WrappedClass.__name__ = CrewBase.__name__ + "(" + cls.__name__ + ")"
WrappedClass.__qualname__ = CrewBase.__qualname__ + "(" + cls.__name__ + ")"
WrappedClass._crew_name = cls.__name__
return cast(T, WrappedClass)
def _get_all_methods(self: CrewInstance) -> dict[str, Callable[..., Any]]:
"""Return all non-dunder callable attributes (methods).
Args:
self: Instance to inspect for callable attributes.
Returns:
Dictionary mapping method names to bound method objects.
"""
return {
name: getattr(self, name)
for name in dir(self)
if not (name.startswith("__") and name.endswith("__"))
and callable(getattr(self, name, None))
}
def _filter_methods(
methods: dict[str, CallableT], attribute: str
) -> dict[str, CallableT]:
"""Filter methods by attribute presence, preserving exact callable types.
Args:
methods: Dictionary of methods to filter.
attribute: Attribute name to check for.
Returns:
Dictionary containing only methods with the specified attribute.
The return type matches the input callable type exactly.
"""
return {
name: method for name, method in methods.items() if hasattr(method, attribute)
}
def map_all_agent_variables(self: CrewInstance) -> None:
"""Map agent configuration variables to callable instances.
Args:
self: Crew instance with agent configurations to map.
"""
llms = _filter_methods(self._all_methods, "is_llm")
tool_functions = _filter_methods(self._all_methods, "is_tool")
cache_handler_functions = _filter_methods(self._all_methods, "is_cache_handler")
callbacks = _filter_methods(self._all_methods, "is_callback")
for agent_name, agent_info in self.agents_config.items():
self._map_agent_variables(
agent_name=agent_name,
agent_info=agent_info,
llms=llms,
tool_functions=tool_functions,
cache_handler_functions=cache_handler_functions,
callbacks=callbacks,
)
def _map_agent_variables(
self: CrewInstance,
agent_name: str,
agent_info: AgentConfig,
llms: dict[str, Callable[[], Any]],
tool_functions: dict[str, Callable[[], BaseTool]],
cache_handler_functions: dict[str, Callable[[], Any]],
callbacks: dict[str, Callable[..., Any]],
) -> None:
"""Resolve and map variables for a single agent.
Args:
self: Crew instance with agent configurations.
agent_name: Name of agent to configure.
agent_info: Agent configuration dictionary with optional fields.
llms: Dictionary mapping names to LLM factory functions.
tool_functions: Dictionary mapping names to tool factory functions.
cache_handler_functions: Dictionary mapping names to cache handler factory functions.

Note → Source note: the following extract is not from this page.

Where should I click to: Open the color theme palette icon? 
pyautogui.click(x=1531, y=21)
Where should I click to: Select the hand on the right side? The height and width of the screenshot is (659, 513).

callbacks: Dictionary of available callbacks.
"""
if llm := agent_info.get("llm"):
factory = llms.get(llm)
self.agents_config[agent_name]["llm"] = factory() if factory else llm
if tools := agent_info.get("tools"):
if _is_string_list(tools):
self.agents_config[agent_name]["tools"] = [
tool_functions[tool]() for tool in tools
]
if function_calling_llm := agent_info.get("function_calling_llm"):
factory = llms.get(function_calling_llm)
self.agents_config[agent_name]["function_calling_llm"] = (
factory() if factory else function_calling_llm
)
if step_callback := agent_info.get("step_callback"):
self.agents_config[agent_name]["step_callback"] = callbacks[step_callback]()
if cache_handler := agent_info.get("cache_handler"):
if _is_string_value(cache_handler):
self.agents_config[agent_name]["cache_handler"] = cache_handler_functions[
cache_handler
]()
def map_all_task_variables(self: CrewInstance) -> None:
"""Map task configuration variables to callable instances.
Args:
self: Crew instance with task configurations to map.
"""
agents = _filter_methods(self._all_methods, "is_agent")
tasks = _filter_methods(self._all_methods, "is_task")
output_json_functions = _filter_methods(self._all_methods, "is_output_json")
tool_functions = _filter_methods(self._all_methods, "is_tool")
callback_functions = _filter_methods(self._all_methods, "is_callback")
output_pydantic_functions = _filter_methods(self._all_methods, "is_output_pydantic")
for task_name, task_info in self.tasks_config.items():
self._map_task_variables(
task_name=task_name,
task_info=task_info,
agents=agents,
tasks=tasks,
output_json_functions=output_json_functions,
tool_functions=tool_functions,
callback_functions=callback_functions,
output_pydantic_functions=output_pydantic_functions,
)
def _map_task_variables(
self: CrewInstance,
task_name: str,
task_info: TaskConfig,
agents: dict[str, Callable[[], Agent]],
tasks: dict[str, Callable[[], Task]],
output_json_functions: dict[str, OutputJsonClass[Any]],
tool_functions: dict[str, Callable[[], BaseTool]],
callback_functions: dict[str, Callable[..., Any]],
output_pydantic_functions: dict[str, OutputPydanticClass[Any]],
) -> None:
"""Resolve and map variables for a single task.
Args:
self: Crew instance with task configurations.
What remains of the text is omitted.